%%
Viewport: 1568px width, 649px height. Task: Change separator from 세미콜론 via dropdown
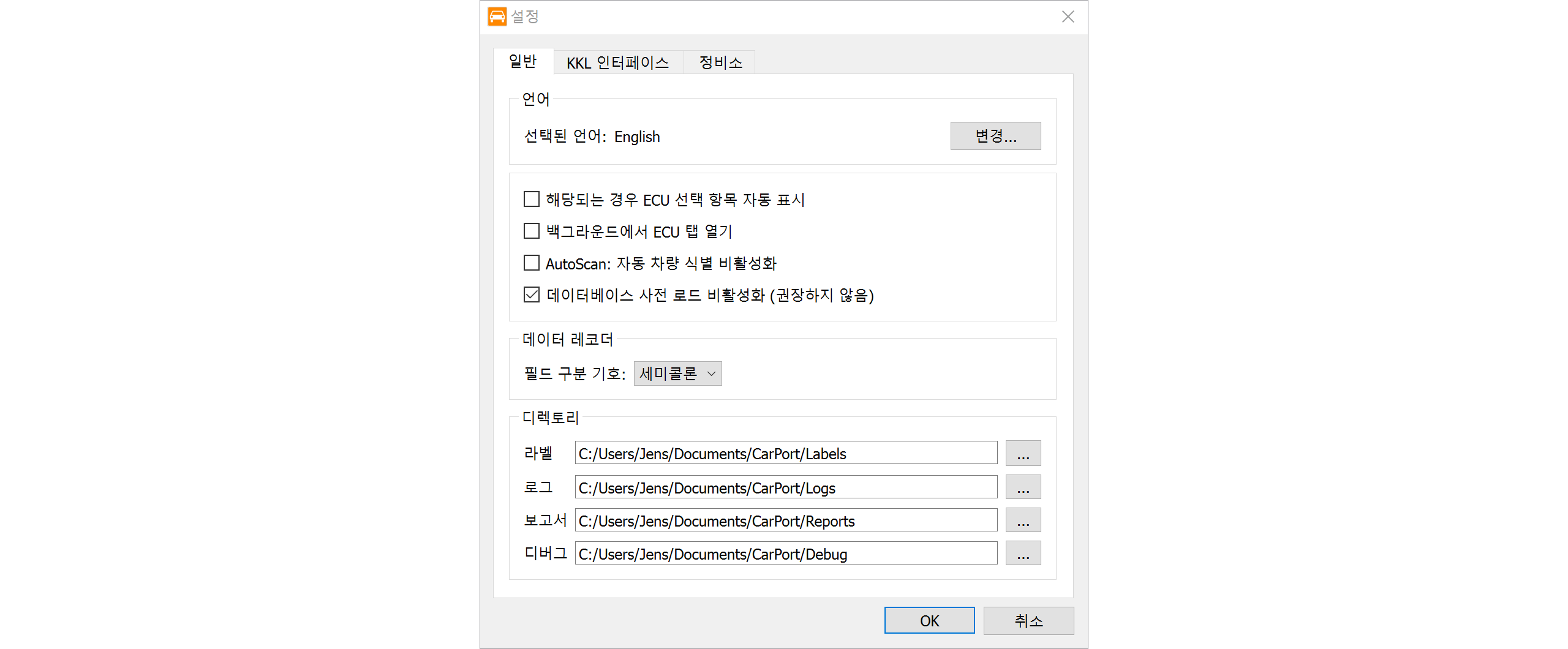pos(710,373)
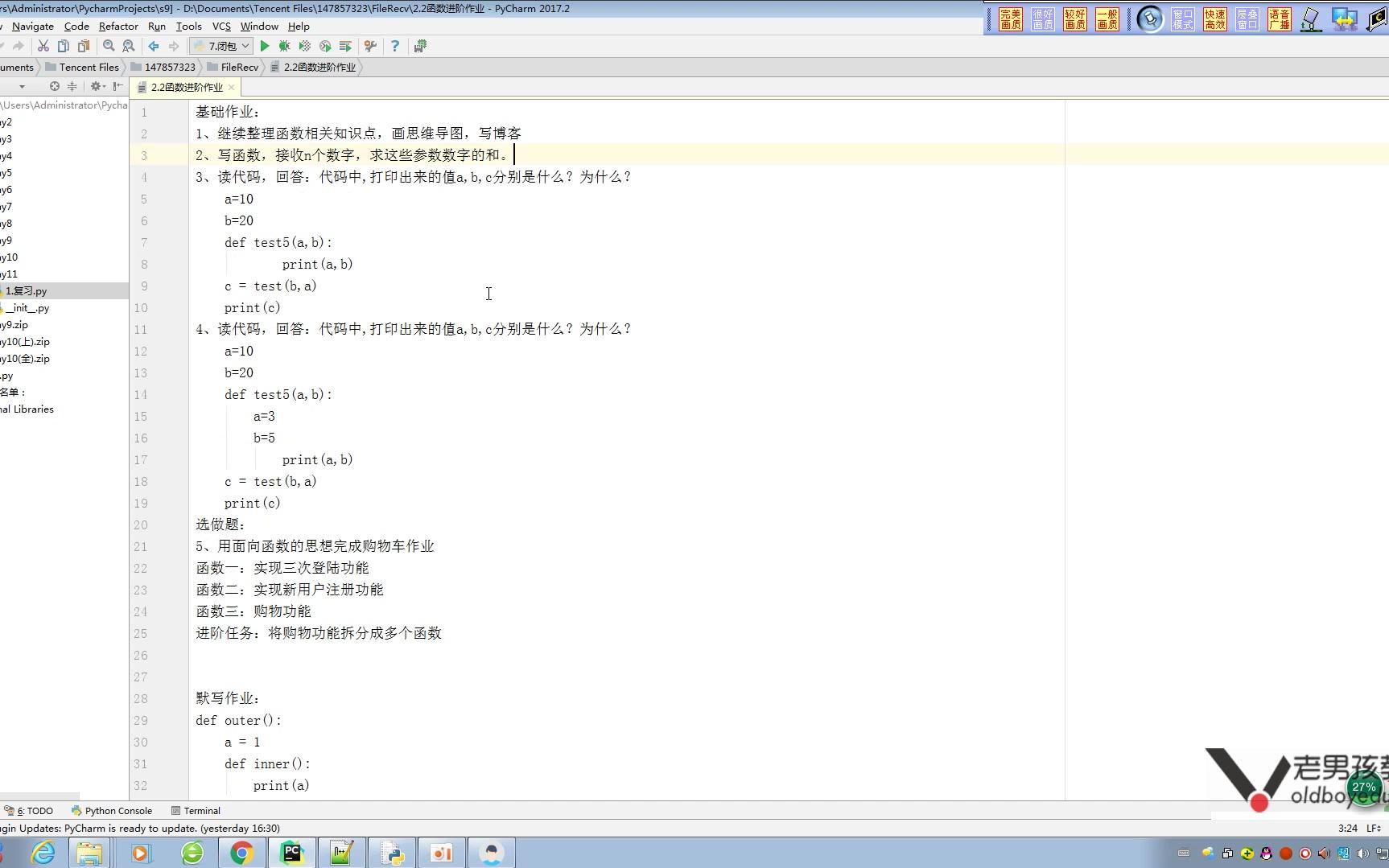Click the Cut scissors icon

(x=43, y=46)
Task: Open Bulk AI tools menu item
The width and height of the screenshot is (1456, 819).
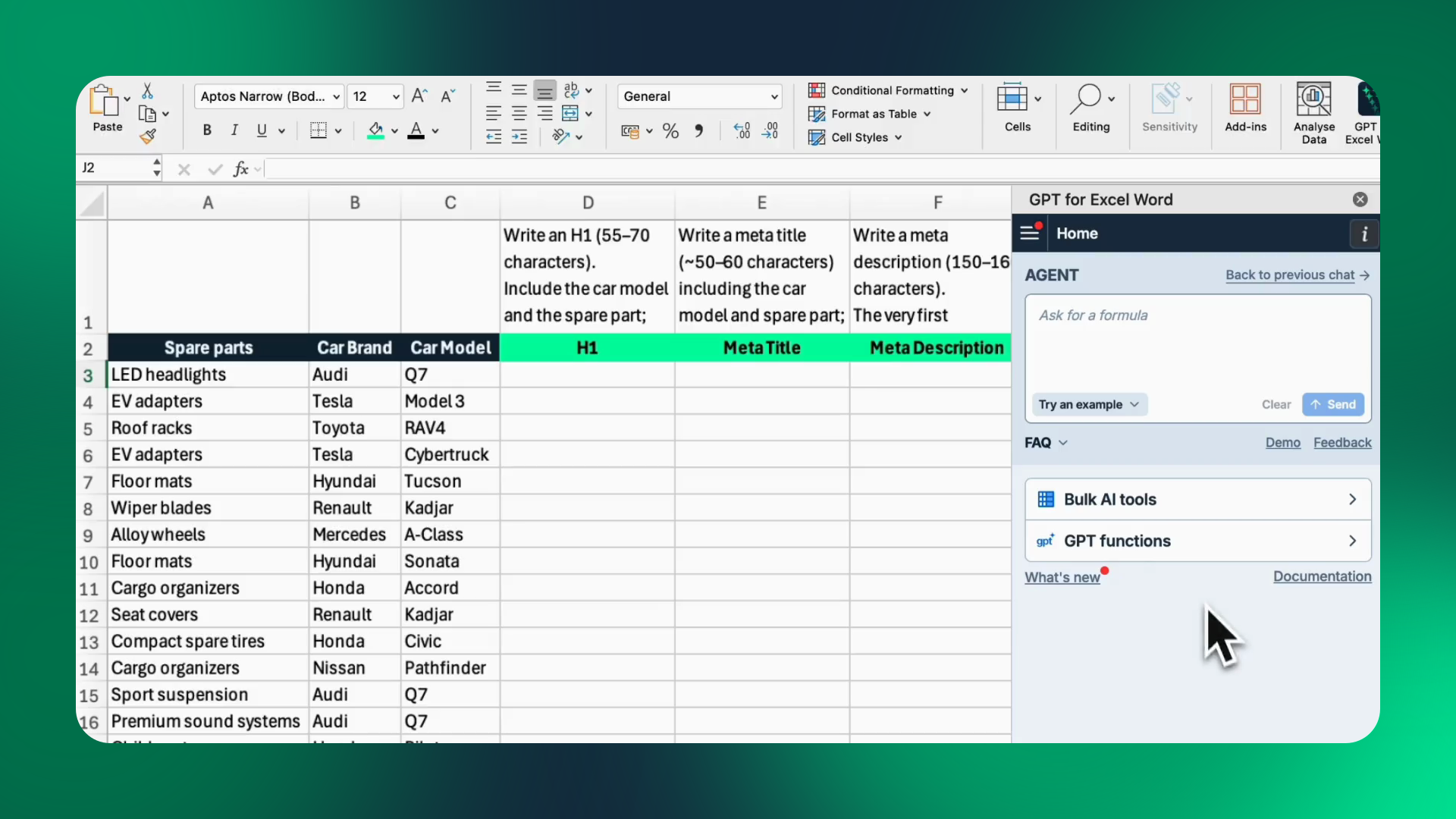Action: (1197, 499)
%%
> **Your task**
Above are the records; print them all exactly and keep the pictures out.

> **Solution below**
Viewport: 1568px width, 649px height. Task: Change separator from 세미콜론 via dropdown
pos(710,373)
Click the Cut scissors icon

(x=43, y=46)
Task: Open Bulk AI tools menu item
The width and height of the screenshot is (1456, 819).
Action: (1197, 499)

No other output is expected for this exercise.